# $$$$ spent on tackle/month



## bungy (Jan 1, 2008)

Folks i was wondering how much AKFF members would spend in a month on fishing tackle.I'll start us off with what i spent today and all that you have to do is add your value to the previous post to get a new total.Lets see what we have all spent this time next month 31/02 /2009.

Nilton PE braid blue 10lb 125m $39.00
Shimano Sienna 2500 FB reel $69.00
ABU Sonar tip ST Rod 3-6kg $59.95
Instinct Leader XTS Plus 20lb $15.95

Total after discount $165.00


----------



## joejoe (Sep 28, 2008)

Did my wife put you up to this?


----------



## Junglefisher (Jun 2, 2008)

I just bought a Shimano Twin power 2500 today, ummm $360ish?
I'd guestimate around $3000 in the last 12 months just on fishing gear, not yakking gear.


----------



## keza (Mar 6, 2007)

nothing i swear, oh except a little bit of bait once :lol:


----------



## dunebuggy (Dec 21, 2008)

God . . . don't get me started. lol
It started with a yak. lol. then another, then another.
Bought 3 new outfits during the last month and each of the rods were live fibre and cost $250 each.

-- Task requirements --
Please reproduce the fishing tackle thread word for word, from "nothing i swear, oh" up to and including "another, then another.".

-- Record excerpts --
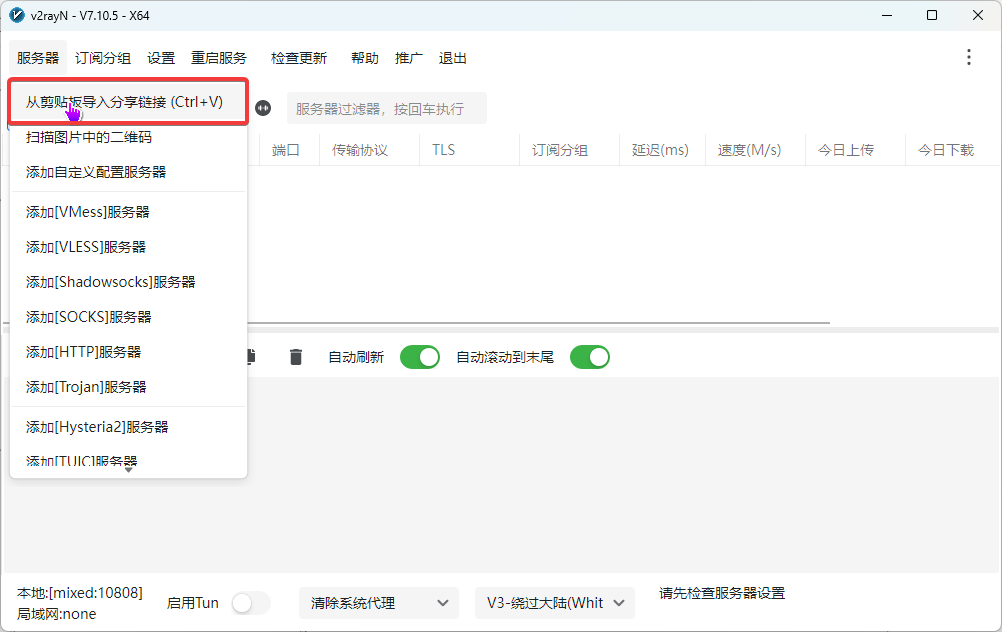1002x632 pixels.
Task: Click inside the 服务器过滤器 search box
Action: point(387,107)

--

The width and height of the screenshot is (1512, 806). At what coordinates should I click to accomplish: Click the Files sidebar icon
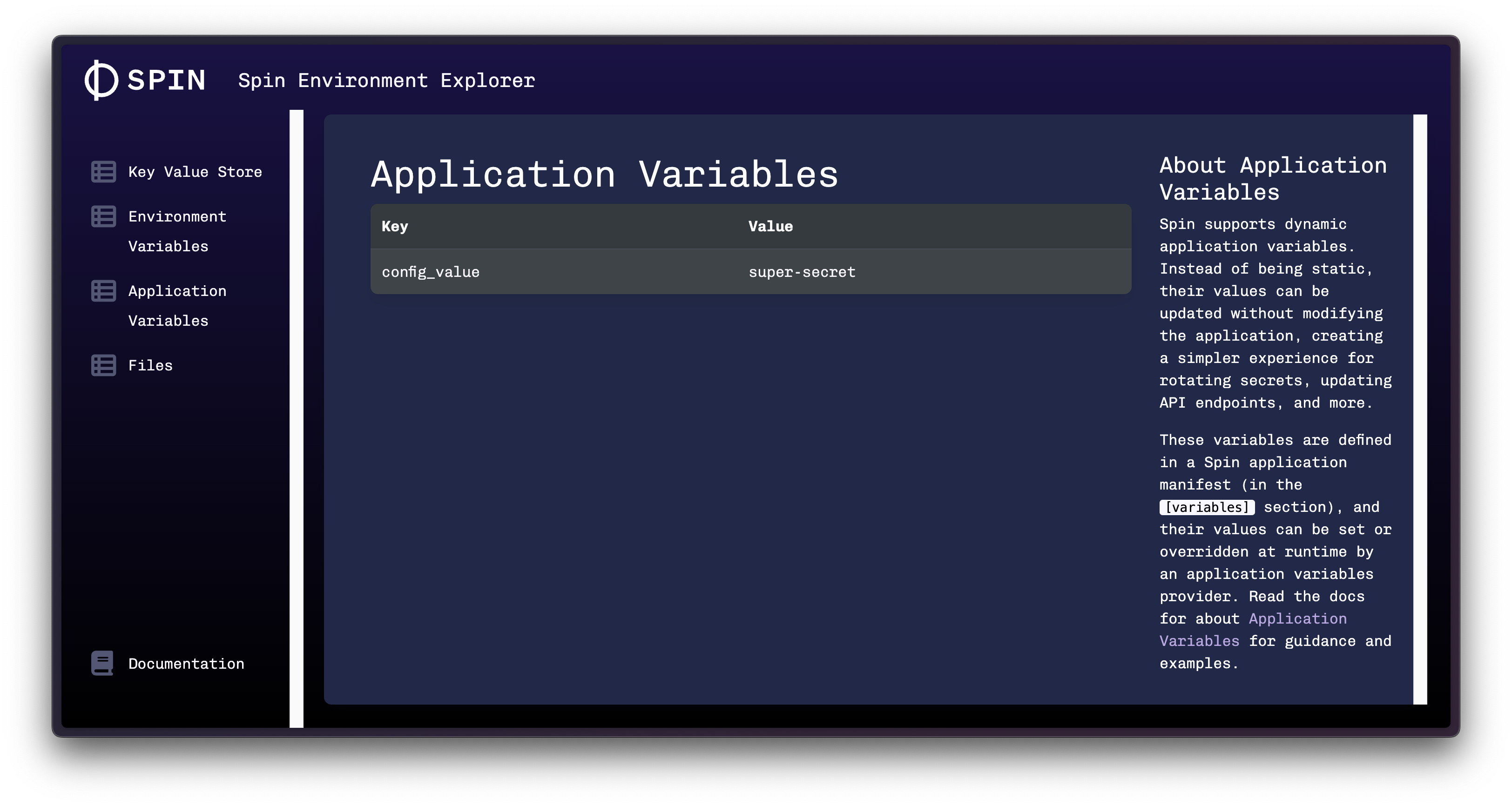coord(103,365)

-- Full answer --
nothing i swear, oh except a little bit of bait once :lol:


----------



## dunebuggy (Dec 21, 2008)

God . . . don't get me started. lol
It started with a yak. lol. then another, then another.